She looked back up at me then, her eyes filled with tears.  “Y-yeah.”

I licked my lips nervously.  “How’s all that going anyway...with him?”

“I’m not supposed...supposed to say anything.  My parents don’t even know.”

I knew it was really bad, whatever it was.  It was bringing Mark down, and because of that, it was turning Hannah into a mess.  By that point I loved her so much, that I would have done anything to make her okay again, and I knew my duty was to suck up my feelings about Braeden and listen to her.  “You can tell me,” I told her.  “It’ll stay between us.”

I wish I hadn’t said that, because it’s been killing me inside, knowing what I know, ever since.  I can’t bring myself to tell Abbey.  I have know idea what she would do.  It’s not that I’m afraid she would leave me...I’m just afraid that it would stress her out, and put strain on the babies.  

“He...Braeden...he sort of lost it a few months back,” she sobbed.  “He pushed his mother through a glass door.  She got hurt really bad, and then...then he tried to kill himself.”

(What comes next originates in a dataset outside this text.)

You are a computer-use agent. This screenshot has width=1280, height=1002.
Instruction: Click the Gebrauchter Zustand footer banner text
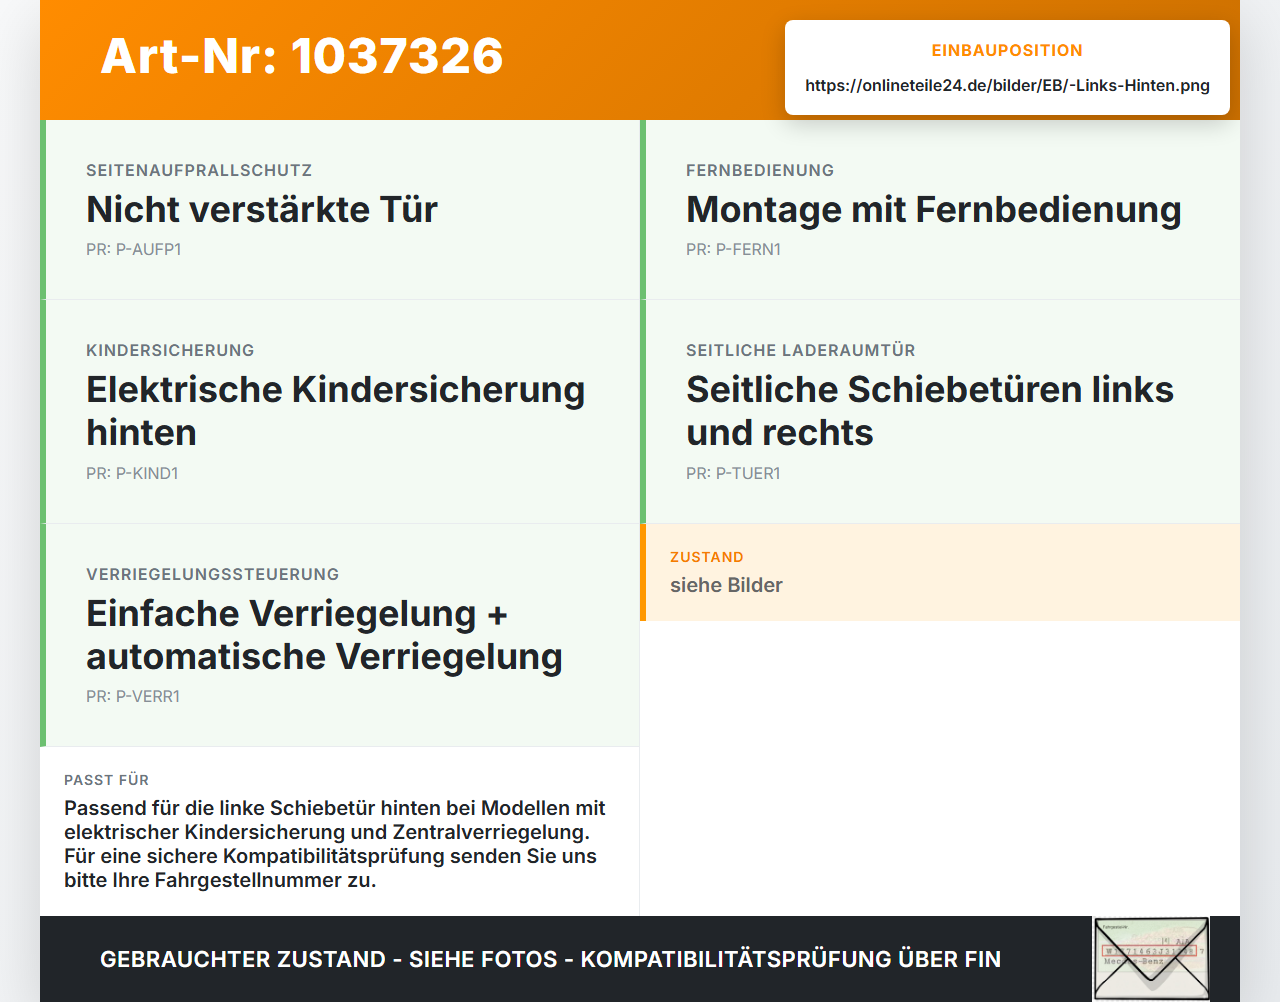pyautogui.click(x=550, y=959)
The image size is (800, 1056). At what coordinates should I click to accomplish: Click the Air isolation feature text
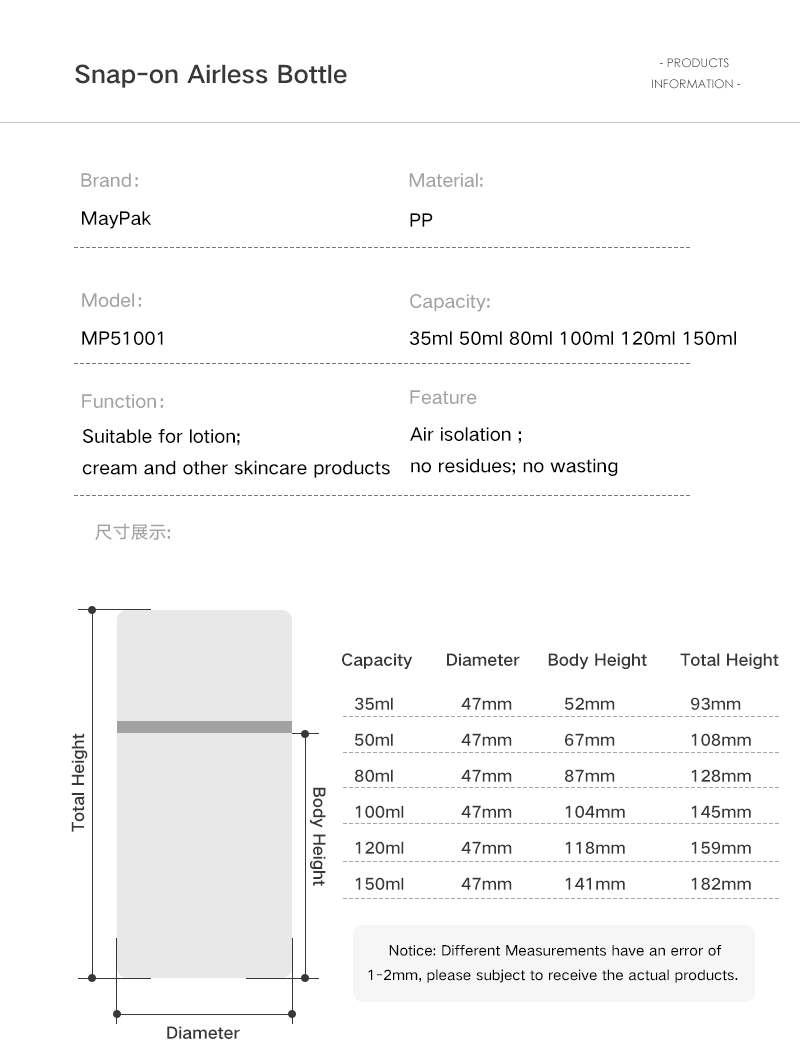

I had to take a long breath, knowing how close Abbey had probably come to being the one who got hurt like Barbara did.  I thanked God that it hadn’t happened to my fiance, but at the same time, I felt horrible that it happened to anybody.  I thought Braeden would have been better after he hit Abbey, gotten himself some help, but all he seemed to do was plummet even further downhill.

I felt a little responsible.  Responsible because he’d broken down and did what was best for Abbey, and I hadn’t stuck around long enough to make sure he would be okay after she was gone.

“Jesus.”

“He’s...he’s okay but...but his parents won’t speak to him, and they won’t allow Mark to either. I know they had a phone call, and then I snuck a letter in the mail that Mark wrote to him, and he one wrote back, but they haven’t spoken since.  This has been so hard on both of them.  I mean, we all just got Braeden back, you know?  Then this all happened.  I mean, I’m happy for you and Abbey.  You guys belong together, but...Braeden...it’s like he hasn’t had a chance to be happy, at all.”

I nodded.  

I felt like I needed to do something for the guy, to repay him for manning up, and realizing what Abbey and I shared was special.  But...there was so much going on in my own life, and Abbey...I knew if I told her then, she would have been so confused.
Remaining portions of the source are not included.